The SHA has been at the home to offer assistance, the employee said.

"If there is an outbreak, we have boots on the ground immediately to help contain that," Health Minister Paul Merriman said during a COVID-19 news conference on Wednesday. "Helping them out with the PPE, working with any individual group homes that needed extra help with staff. We've pulled staff out of our health care system to be able to work with individuals within their homes to make sure that those residents and staff are safe."

'These are very complex logistics,' top doc says of vaccine

During the same news conference, Saskatchewan's chief medical health officer Dr. Saqib Shahab was asked how the province is communicating with care homes about when they will receive the vaccine.

Shahab said all care homes should have their residents' and staff members' vaccine consent forms signed this week.

"Once that is done, you have to wait for the vaccine.

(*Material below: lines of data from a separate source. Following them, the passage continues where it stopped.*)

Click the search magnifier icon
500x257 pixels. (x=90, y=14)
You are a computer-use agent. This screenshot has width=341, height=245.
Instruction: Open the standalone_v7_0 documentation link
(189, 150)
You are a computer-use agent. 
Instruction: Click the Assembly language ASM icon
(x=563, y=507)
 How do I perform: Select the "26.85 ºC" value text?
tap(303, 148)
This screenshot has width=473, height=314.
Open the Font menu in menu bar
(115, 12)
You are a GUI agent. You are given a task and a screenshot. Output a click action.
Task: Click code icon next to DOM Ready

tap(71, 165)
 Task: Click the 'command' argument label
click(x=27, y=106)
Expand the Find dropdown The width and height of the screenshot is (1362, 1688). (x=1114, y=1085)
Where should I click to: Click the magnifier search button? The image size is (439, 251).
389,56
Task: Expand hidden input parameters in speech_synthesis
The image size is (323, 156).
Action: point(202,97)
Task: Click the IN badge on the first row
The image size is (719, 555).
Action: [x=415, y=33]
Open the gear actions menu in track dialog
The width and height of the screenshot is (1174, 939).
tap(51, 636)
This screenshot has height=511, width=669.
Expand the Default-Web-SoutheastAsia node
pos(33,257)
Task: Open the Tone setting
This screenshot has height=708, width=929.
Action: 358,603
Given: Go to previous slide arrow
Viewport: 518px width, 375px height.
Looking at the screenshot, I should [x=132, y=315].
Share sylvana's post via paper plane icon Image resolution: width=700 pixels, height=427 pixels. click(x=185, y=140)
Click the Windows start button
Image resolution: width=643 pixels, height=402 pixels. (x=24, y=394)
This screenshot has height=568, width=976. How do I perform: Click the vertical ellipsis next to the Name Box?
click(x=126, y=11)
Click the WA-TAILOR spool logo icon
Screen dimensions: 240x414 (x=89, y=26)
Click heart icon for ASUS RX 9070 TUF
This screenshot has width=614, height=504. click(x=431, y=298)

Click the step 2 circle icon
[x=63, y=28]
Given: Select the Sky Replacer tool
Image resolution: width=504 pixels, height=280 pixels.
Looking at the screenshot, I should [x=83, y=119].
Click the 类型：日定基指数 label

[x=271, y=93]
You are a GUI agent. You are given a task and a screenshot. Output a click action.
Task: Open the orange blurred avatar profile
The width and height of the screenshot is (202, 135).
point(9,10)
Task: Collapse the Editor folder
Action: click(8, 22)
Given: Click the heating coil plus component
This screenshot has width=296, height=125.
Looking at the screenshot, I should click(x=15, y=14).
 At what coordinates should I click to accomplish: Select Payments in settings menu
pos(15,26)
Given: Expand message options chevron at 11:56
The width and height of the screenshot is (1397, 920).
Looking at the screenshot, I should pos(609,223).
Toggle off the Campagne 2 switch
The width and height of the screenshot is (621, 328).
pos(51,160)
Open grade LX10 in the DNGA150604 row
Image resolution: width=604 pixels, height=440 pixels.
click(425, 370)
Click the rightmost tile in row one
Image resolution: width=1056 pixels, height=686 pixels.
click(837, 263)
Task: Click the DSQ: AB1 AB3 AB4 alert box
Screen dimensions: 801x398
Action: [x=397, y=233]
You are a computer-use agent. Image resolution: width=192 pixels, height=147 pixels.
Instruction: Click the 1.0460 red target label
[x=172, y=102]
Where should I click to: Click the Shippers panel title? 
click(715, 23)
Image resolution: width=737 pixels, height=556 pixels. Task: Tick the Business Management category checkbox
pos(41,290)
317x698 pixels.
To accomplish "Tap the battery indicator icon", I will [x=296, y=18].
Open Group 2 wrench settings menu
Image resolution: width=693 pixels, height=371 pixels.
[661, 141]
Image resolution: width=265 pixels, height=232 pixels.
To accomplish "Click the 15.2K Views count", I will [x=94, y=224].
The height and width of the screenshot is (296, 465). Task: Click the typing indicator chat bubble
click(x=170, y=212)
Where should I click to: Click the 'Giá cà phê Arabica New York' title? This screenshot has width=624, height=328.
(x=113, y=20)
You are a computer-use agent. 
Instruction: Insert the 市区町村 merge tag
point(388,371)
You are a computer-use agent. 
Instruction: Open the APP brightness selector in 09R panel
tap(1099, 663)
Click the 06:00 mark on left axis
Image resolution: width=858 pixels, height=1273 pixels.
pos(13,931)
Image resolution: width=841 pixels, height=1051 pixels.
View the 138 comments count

The supply is very limited," Shahab said. "There's going to be a somewhat scheduled process, but that can change very quickly."

Shahab added it's "not acceptable" for front-line health or care home workers to delay the process.

"If the staff doesn't show up for whatever reason, next in line gets the vaccine," he said. "And if you run out of vaccine for that day at that facility, then you wait for the next allocation.

"These are very complex logistics and the long-term care, personal care homes need to be ready with all the documentation."